Brief. Repeat the following data exactly, omitting pictures.

[Start of section]

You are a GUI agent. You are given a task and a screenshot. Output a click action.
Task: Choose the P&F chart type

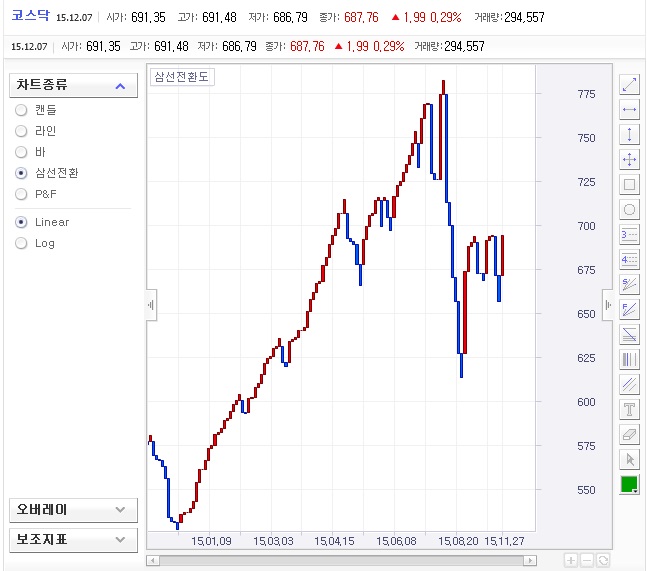(x=22, y=194)
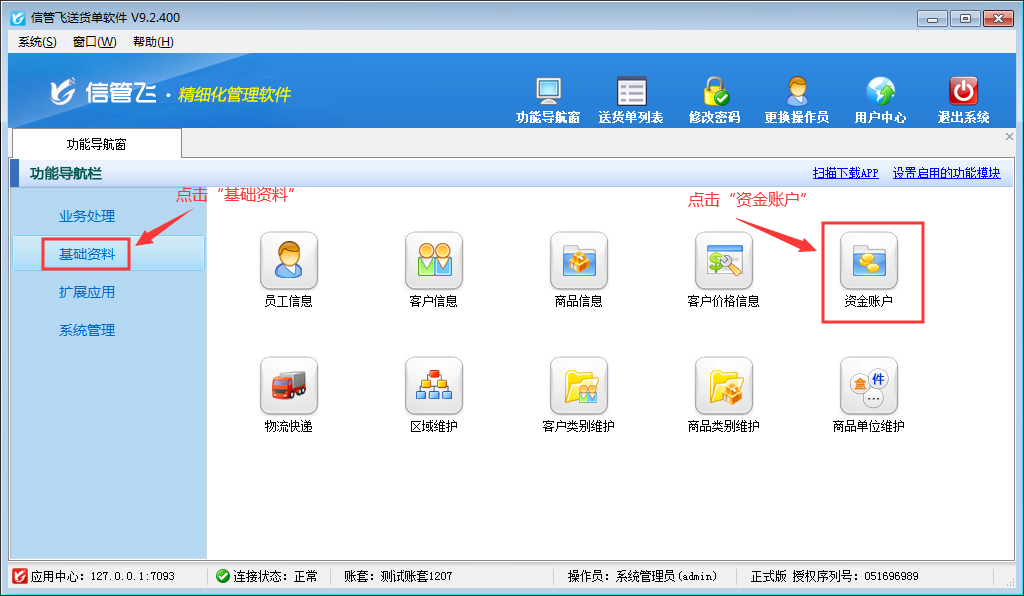Select 系统管理 in the left sidebar
The image size is (1024, 596).
pos(87,330)
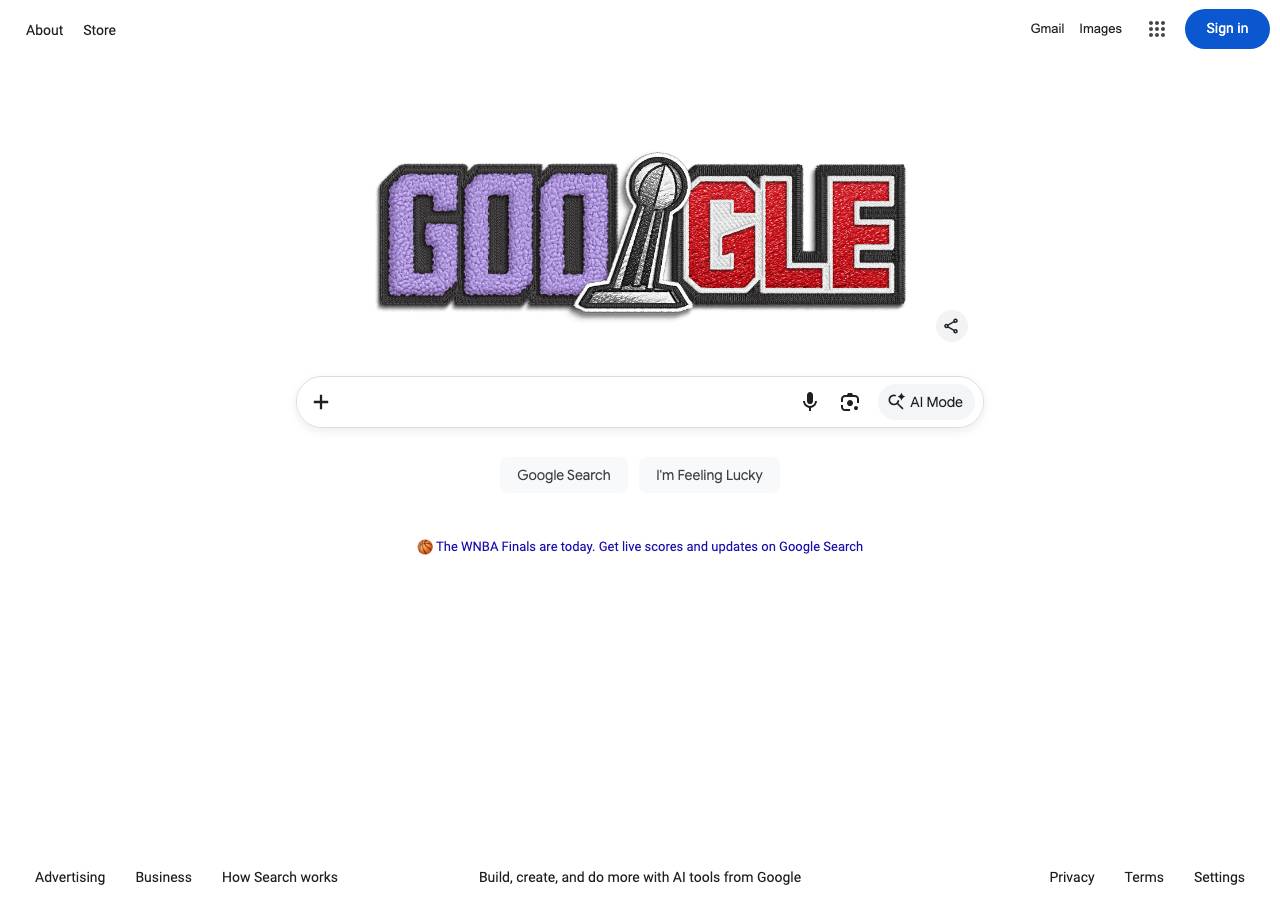Activate AI Mode button
Viewport: 1280px width, 900px height.
[x=926, y=402]
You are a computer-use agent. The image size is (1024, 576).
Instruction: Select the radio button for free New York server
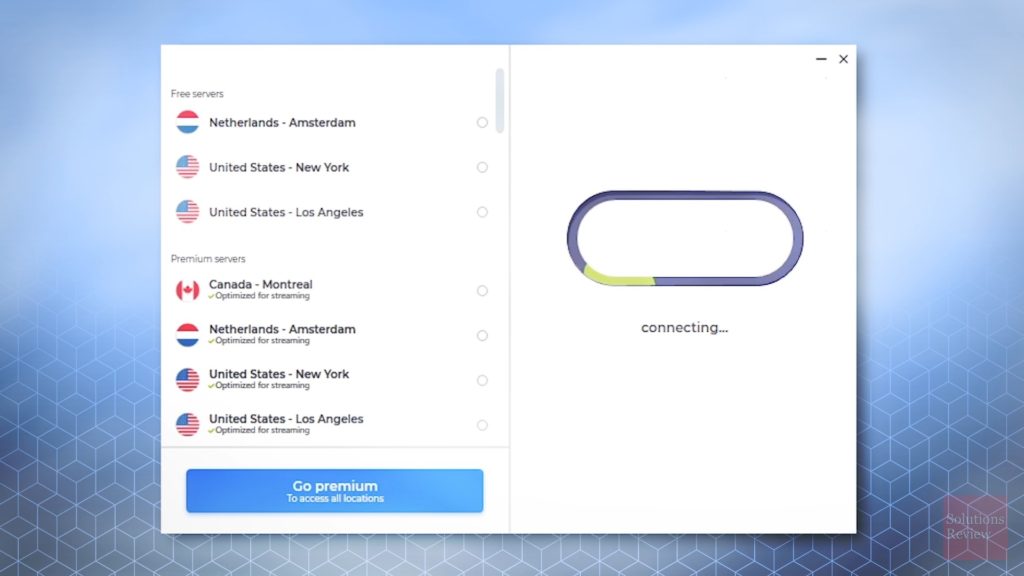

[End of section]

Response below.
You are a GUI agent. You are given a task and a screenshot. Output a click action.
Task: Choose the P&F chart type

(x=22, y=194)
Select 系统管理 in the left sidebar
The image size is (1024, 596).
pos(87,330)
Activate AI Mode button
Viewport: 1280px width, 900px height.
[x=926, y=402]
You are a computer-use agent. The image size is (1024, 576).
Instruction: Select the radio button for free New York server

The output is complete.